▸ **Exercise text**

******

At low tide, I drove to the checkout spot for a hidden secret spot. I couldn't believe
my eyes! It was huge, breaking a quarter mile out, with perfectly shaped lefts, at least 12 foot. Nobody out, not even on the beach. I called Gray and told him to come over and surf it with me. It was too big to go out alone. By the time the boys arrived two hours later (nothing happens swiftly in Nicaragua), the tide had come up and the size had dropped to about 8 to 10 foot, but it was still empty and good shape. Gray, Ryan, Ben and I surfed it until we were too tired to paddle into them (or get caught inside) anymore. Rob stayed on the beach having already exhausted himself on dozens of long rides in Gigante that morning. That was a session I will never forget. Big, carveable glassy reef break lefts with some standup shacks. Just me, my son and our buddies. Yes, some of the spots can get crowded, but if you know where to look and when...well, it is still a magical place my friends.

Friday the 13th was no less lucky. As soon as the tide started to drop that morning, I made my way down to the beach at Rosada just as Mark Brown was coming off his front steps with his board. Mark, Joe, Paul and I shared the morning session on the rising swell. I was blessed to come out of what was one of the best barrels I have ever ridden there. It's a technical wave and it can warble and pinch while you are in the tube, but this one stayed wide open and dry. I came out hooting my head off (ok I admit it, I also did a two handed "claim"), and paddled back out with an ear to ear grin.

******

▸ **Given entries**
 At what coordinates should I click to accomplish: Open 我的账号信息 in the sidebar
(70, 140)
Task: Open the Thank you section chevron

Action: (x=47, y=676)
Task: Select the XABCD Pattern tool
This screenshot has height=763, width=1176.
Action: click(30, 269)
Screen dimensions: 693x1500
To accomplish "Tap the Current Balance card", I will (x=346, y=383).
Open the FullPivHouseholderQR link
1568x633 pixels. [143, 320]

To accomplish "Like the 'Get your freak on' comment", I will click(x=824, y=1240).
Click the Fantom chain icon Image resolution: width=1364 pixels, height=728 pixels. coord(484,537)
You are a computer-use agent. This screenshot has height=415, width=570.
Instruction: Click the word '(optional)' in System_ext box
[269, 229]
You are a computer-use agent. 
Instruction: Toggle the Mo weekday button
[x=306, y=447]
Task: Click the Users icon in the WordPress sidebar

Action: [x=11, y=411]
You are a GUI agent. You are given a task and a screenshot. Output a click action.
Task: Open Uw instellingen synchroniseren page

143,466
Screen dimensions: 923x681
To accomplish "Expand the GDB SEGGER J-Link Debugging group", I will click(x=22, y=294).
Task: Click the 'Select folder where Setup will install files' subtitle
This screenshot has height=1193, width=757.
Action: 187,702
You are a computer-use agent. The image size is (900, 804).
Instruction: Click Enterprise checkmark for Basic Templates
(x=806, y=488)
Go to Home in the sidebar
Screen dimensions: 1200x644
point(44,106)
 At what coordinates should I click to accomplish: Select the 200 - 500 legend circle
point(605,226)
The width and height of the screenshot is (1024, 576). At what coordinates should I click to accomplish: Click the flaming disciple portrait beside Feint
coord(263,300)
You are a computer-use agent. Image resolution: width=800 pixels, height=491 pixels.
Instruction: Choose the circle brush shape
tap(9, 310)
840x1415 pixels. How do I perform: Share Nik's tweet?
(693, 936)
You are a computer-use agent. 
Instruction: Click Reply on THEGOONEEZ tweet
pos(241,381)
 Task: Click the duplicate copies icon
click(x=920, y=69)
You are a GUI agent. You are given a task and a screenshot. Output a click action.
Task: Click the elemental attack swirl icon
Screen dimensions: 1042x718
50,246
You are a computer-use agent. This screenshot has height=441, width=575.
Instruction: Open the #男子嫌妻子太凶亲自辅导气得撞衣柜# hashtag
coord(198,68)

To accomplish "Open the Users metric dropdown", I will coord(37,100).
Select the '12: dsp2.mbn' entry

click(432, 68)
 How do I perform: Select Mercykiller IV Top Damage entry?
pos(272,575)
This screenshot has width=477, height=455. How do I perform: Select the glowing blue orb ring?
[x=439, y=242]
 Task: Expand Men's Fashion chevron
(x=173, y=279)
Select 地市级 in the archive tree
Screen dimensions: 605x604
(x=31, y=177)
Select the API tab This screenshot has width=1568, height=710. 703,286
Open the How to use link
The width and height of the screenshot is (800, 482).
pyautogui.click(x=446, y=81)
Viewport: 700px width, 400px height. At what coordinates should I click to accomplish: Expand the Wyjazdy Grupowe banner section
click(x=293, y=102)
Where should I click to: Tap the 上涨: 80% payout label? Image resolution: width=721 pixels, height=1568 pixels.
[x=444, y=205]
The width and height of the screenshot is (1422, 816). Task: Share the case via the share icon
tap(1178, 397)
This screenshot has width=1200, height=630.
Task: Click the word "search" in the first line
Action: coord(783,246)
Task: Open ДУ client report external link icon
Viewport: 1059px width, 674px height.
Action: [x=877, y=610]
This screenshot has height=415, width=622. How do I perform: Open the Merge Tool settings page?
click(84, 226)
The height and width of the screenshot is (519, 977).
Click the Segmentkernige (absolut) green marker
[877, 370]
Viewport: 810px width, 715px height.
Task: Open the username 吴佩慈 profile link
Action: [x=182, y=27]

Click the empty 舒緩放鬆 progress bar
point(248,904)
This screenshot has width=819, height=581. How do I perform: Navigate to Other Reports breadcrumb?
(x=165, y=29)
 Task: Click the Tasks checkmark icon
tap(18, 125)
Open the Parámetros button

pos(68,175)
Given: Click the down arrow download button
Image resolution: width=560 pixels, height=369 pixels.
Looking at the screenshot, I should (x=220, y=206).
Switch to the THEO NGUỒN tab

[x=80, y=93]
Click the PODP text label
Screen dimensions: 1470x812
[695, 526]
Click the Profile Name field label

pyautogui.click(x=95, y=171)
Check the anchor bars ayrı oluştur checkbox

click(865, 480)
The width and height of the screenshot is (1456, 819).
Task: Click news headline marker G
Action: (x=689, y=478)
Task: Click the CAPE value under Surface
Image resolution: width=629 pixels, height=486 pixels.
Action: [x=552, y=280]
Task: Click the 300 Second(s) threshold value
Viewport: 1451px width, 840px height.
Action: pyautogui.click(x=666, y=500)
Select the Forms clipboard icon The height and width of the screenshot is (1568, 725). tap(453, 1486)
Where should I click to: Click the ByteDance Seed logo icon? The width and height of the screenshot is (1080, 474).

******

▸ **What you will do**
Repeat the surf report from "Friday the 13th" up to and including "to ear grin.", switching every "morning" to "afternoon".

▸ **Finished exercise**
Friday the 13th was no less lucky. As soon as the tide started to drop that afternoon, I made my way down to the beach at Rosada just as Mark Brown was coming off his front steps with his board. Mark, Joe, Paul and I shared the afternoon session on the rising swell. I was blessed to come out of what was one of the best barrels I have ever ridden there. It's a technical wave and it can warble and pinch while you are in the tube, but this one stayed wide open and dry. I came out hooting my head off (ok I admit it, I also did a two handed "claim"), and paddled back out with an ear to ear grin.